Jane: Well, friends would bring me costumes and be like, “This is all shredded out at the shoulder seams. Could you fix this?” I mended those things and tried to figure out, “How are we even going to salvage this? There are shreds of shiny fabric threads sticking out everywhere. What do I do?” 

Which has gone into my thinking about construction, wondering, “Okay, if will this pop or shred? What is a kid going to do?” Having my own little boundless energy machine here at home, I was like, “What’s she going to do?”

That helped and some amount of testing it myself. “Okay, I sew a seam in terry cloth.” When it’s in a towel, towels seem so durable, but all you have to do is cut a piece of terry cloth, and suddenly it is this fragile thing where all of the little loops fall out, and the edges start raveling. 

Figure out that process took a lot of trial and error, some investment in new equipment, and then finding ways to misuse my equipment. “This is not typically done. Can I do it anyway? Yeah. Can I add a pop stitch needle to this? What’ll happen?” 

I went down many internet rabbit holes and threw money at the wall to see if it stuck.

Just playing around has really helped and testing it myself, along with being picky about it.

The Rowdy Ladybug Instagram screenshot 2

What has been the hardest part of owning your own business?

Jane: Time management. And finding a balance between the fun things to do and the things that have to be done. 

Also trying to get that stuff done so I can be present mentally and physically for my family. 

I get tunnel vision when I’m excited about something. That’s a battle, especially without traditional hours or a boss outside of the cats supervising me. 

I went down many internet rabbit holes and threw money at the wall to see if it stuck.

Just playing around has really helped and testing it myself, along with being picky about it.

As a business owner, what tips do you have for not letting it take over your life?

Jane: Planning, it’s not my strong suit. When you work for someone else, you can go through work on autopilot. But not if you’re an extremely motivated business owner and you want career advancement. 

When I worked for other people, whether it was a teacher or researcher, I never really had that much drive. There would be plenty of days where I could go and do the thing and then come home, but now I have to be strategic, so I’m planning it ahead of time. 

It really comes down to planning and having some sort of cycle, like whether you’re doing a quarterly review with yourself or checking your books at the end of every week or once a month you record all of your stats. 

Having a regular check-in process to say, “Okay, am I staying on-task with the business? How about the rest of my life?” 

Jane Caldwell The Rowdy Ladybug photo

What’s your favorite part about being a business owner?
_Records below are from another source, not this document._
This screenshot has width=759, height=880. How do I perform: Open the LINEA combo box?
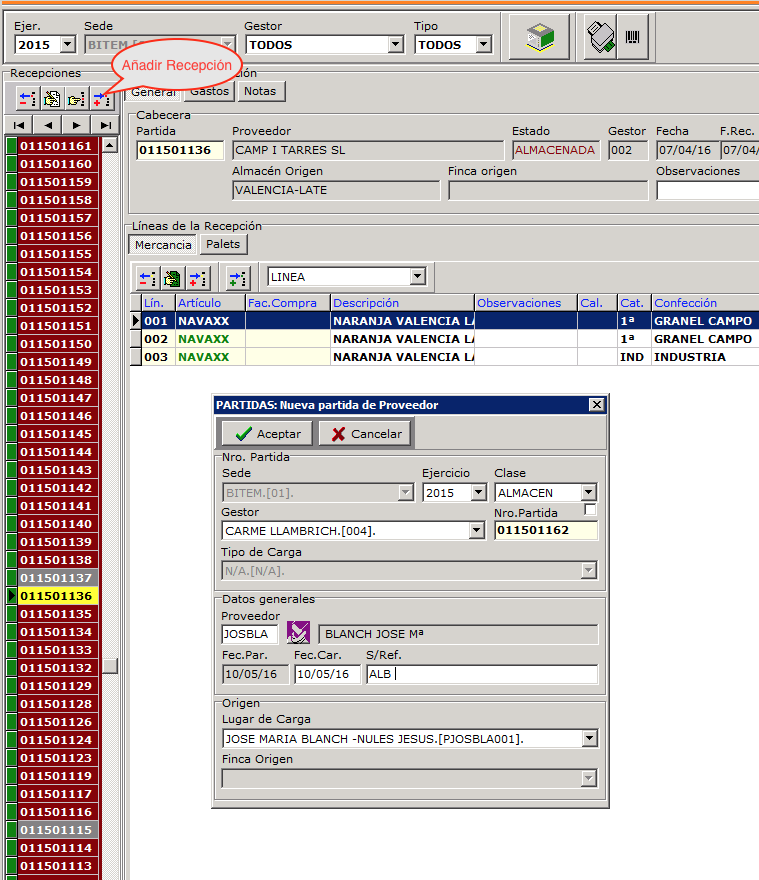pyautogui.click(x=417, y=277)
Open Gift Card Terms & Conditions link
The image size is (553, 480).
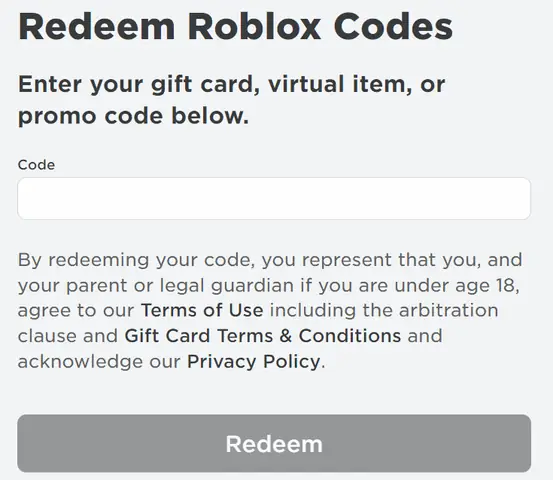pyautogui.click(x=263, y=336)
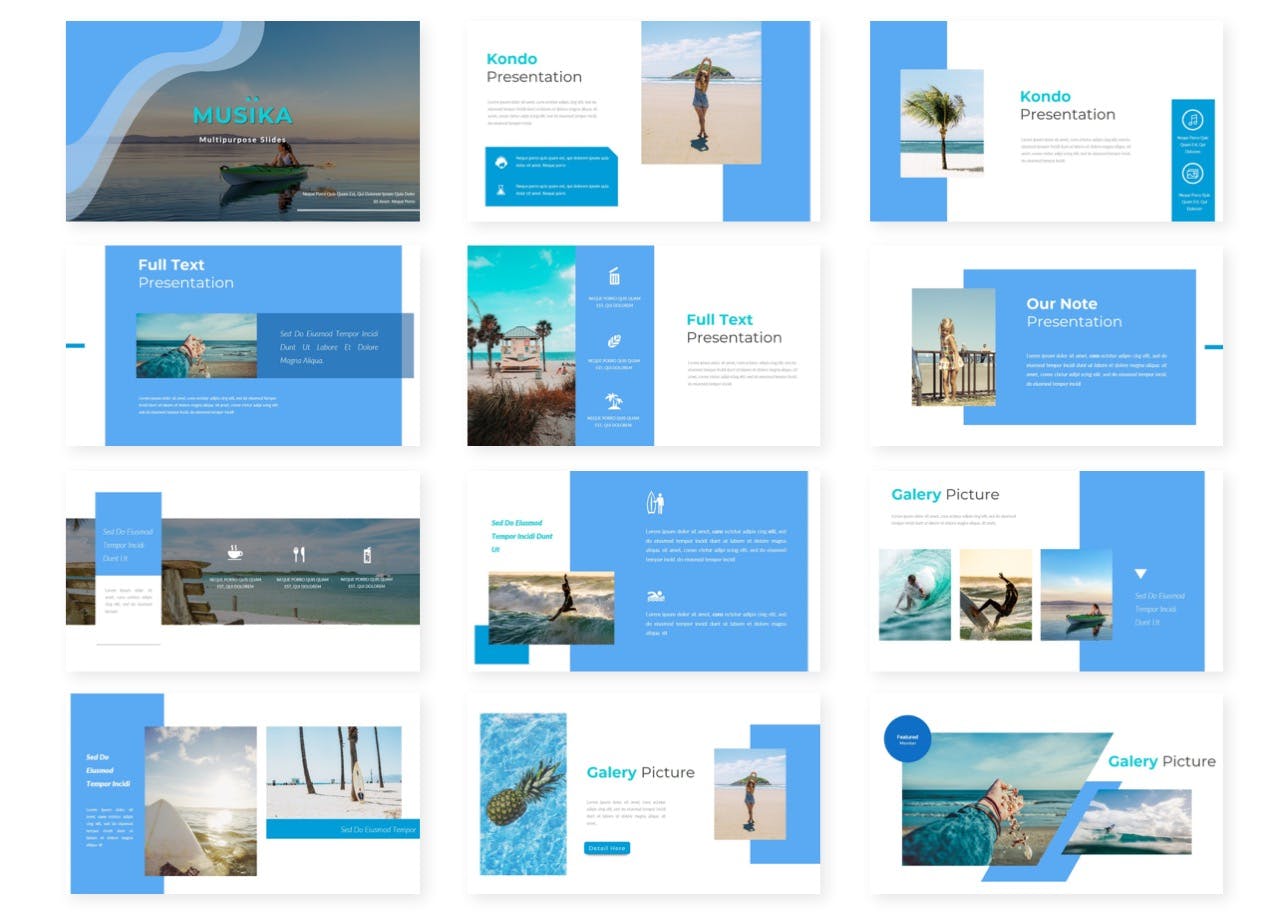Click the surfer with surfboard icon
The image size is (1280, 915).
click(655, 502)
Jane: Getting to do what I want. I don’t have to worry as much about my carbon footprint, which has been wonderful. And having a flexible schedule so that I can be here when my kid gets home from school yet still be doing some work. I can check in with her about her day at middle school and be present without getting in her way. I love that I still get to be around and available to my family. 

And just the flexibility to pursue new things, along with all of the mental challenges. I guess I don’t really have one favorite thing about having my own business, but it’s been great.

Why did you decide to use Tailwind?

Jane: Once the pandemic hit, I wasn’t doing craft fairs, so I started making online sales. As part of that, I needed to do online marketing, and Pinterest seems to be a great way to drive traffic to a website through pins. 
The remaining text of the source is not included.